Ford’s May sales landed with a thud, and the worst of it came from the brand’s biggest nameplates. The drop was broad, the timing was awkward, and the company said nothing publicly to soften it.
That silence matters because the numbers are not small. Ford and Lincoln combined fell 13.6% year over year, while rivals like Chevrolet and Ram were holding firmer in the same market.
Ford’s May slide was deeper than it looked
Ford sold 190,828 vehicles in May 2026, down from 220,959 a year earlier. That 13.6% decline is the sharpest monthly setback in the current batch of sales reports, and it hit both the mainstream brand and Lincoln at the same time.
Ford alone dropped 13.3% to 181,627 units, while Lincoln fell 20.5% to 9,201. The real story is that this was not one bad model dragging everything down; it was a chain reaction across SUVs, trucks, and luxury products.
| Spec | Detail |
|---|---|
| Ford and Lincoln sales | 190,828 in May 2026 |
| Year-over-year change | Down 13.6% |
| Ford brand sales | 181,627, down 13.3% |
| Lincoln sales | 9,201, down 20.5% |
| F-Series sales | 69,175, down 13.3% |
| Escape sales | 3,400, down 80% |
| Explorer sales | 104,894 year to date, up 18% |
The Escape exit is hurting more than Ford expected
The biggest shock inside the report is the Escape. Ford sold only 3,400 of the once-popular crossover, an 80% collapse that lines up with the model heading out of production. That is a brutal transition for a volume vehicle that used to help steady showroom traffic.
Here’s the catch: the Bronco Sport did not inherit those buyers in any meaningful way. Its sales fell 8.3% to 13,272, which means Ford lost volume on one side without fully recovering it on the other. That is the kind of gap that shows up fast in monthly totals.
Ford’s winners are not enough to mask the damage
Some Ford products did move in the right direction. The Explorer rose 8.8% in May and is up 18% for the year to 104,894 units, while the Bronco gained about 5% to 15,389. The Maverick also remained a strong seller, and the Transit work van continued to do steady business.
But the real story is that these gains are concentrated in a few bright spots. Ford’s big work trucks, the F-650 and F-750, improved 6.4% to 1,183 units, yet those numbers are too small to offset weakness in mainstream SUVs and the truck family that pays the bills.
The F-Series shortage is the bigger alarm
Ford’s cash cow is still the F-Series, but even the best-selling nameplate in America is under pressure. May sales dropped 13.3% to 69,175 units, and year-to-date F-Series volume is down 15.1% to 291,124.

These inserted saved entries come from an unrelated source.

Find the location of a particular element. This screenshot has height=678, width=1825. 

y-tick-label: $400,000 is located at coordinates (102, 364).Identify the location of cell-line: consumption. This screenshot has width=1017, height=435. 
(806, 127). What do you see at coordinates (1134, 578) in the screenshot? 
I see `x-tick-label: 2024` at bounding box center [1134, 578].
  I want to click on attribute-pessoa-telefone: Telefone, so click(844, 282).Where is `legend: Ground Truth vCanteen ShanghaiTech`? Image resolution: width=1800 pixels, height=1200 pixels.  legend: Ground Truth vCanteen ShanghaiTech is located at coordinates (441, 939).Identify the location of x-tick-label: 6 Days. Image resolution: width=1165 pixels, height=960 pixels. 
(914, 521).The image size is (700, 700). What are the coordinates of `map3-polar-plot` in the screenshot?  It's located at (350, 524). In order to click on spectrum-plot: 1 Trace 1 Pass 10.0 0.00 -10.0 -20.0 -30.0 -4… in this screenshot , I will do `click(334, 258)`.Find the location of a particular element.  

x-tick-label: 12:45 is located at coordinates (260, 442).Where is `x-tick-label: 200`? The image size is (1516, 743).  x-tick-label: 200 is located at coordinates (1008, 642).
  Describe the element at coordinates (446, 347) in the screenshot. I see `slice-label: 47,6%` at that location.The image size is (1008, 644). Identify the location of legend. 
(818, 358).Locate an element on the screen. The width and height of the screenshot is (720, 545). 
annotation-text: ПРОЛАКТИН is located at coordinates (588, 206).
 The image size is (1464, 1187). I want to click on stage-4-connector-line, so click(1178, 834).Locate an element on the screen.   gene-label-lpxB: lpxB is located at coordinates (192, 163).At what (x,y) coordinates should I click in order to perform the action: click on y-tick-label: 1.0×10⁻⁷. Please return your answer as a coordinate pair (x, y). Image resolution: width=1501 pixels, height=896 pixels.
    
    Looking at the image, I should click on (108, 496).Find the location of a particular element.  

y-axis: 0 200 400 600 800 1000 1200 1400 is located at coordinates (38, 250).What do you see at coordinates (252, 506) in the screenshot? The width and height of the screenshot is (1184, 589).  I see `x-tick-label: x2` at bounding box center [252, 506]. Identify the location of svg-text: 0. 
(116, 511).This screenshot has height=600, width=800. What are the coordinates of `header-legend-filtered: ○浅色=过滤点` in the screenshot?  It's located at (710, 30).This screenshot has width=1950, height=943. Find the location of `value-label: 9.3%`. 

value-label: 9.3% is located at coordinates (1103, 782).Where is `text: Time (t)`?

Ford has blamed supply disruptions before, and this month the explanation is still tied to production. A fire at a key aluminum supplier and a broken hood stamping machine slowed output, which makes the number less about demand and more about Ford’s ability to keep trucks flowing to dealers.
Lincoln’s weakness makes the picture worse
Lincoln’s 20.5% decline matters because luxury brands are supposed to protect margins when mainstream sales soften. Instead, the division fell to 9,201 units with no single model doing enough to carry the load.
That is where the comparison with Chevrolet and Ram gets uncomfortable. Chevy’s Silverado was near 127,000 in March, and Ram was up 25% to nearly 100,000. Ford may still lead the full-size truck race, but the gap is narrowing in a way that should worry Dearborn.
Here’s the catch: Ford did not issue a dedicated press release to frame the results. That absence says as much as the sales sheet itself, because automakers usually highlight even modest wins when the month goes well.
What Ford is not saying about the slowdown
The company is still waiting on relief from production bottlenecks, including improved output from Novelis and a ramp in Super Duty production in Canada. Until that happens, Ford’s truck story remains partly self-inflicted and partly supply-chain driven.
What Ford isn’t saying is that monthly losses like this can shift buyer perception even when the overall annual position looks safe. Chevrolet and Ram do not need to beat Ford everywhere; they just need to keep closing the gap while Ford manages shortages and model turnover.
For me, this is the kind of report that deserves attention from truck buyers, dealers, and industry watchers alike. If you follow the market closely, keep watching Ford’s production recovery and the next few sales reports, because the pressure is clearly building.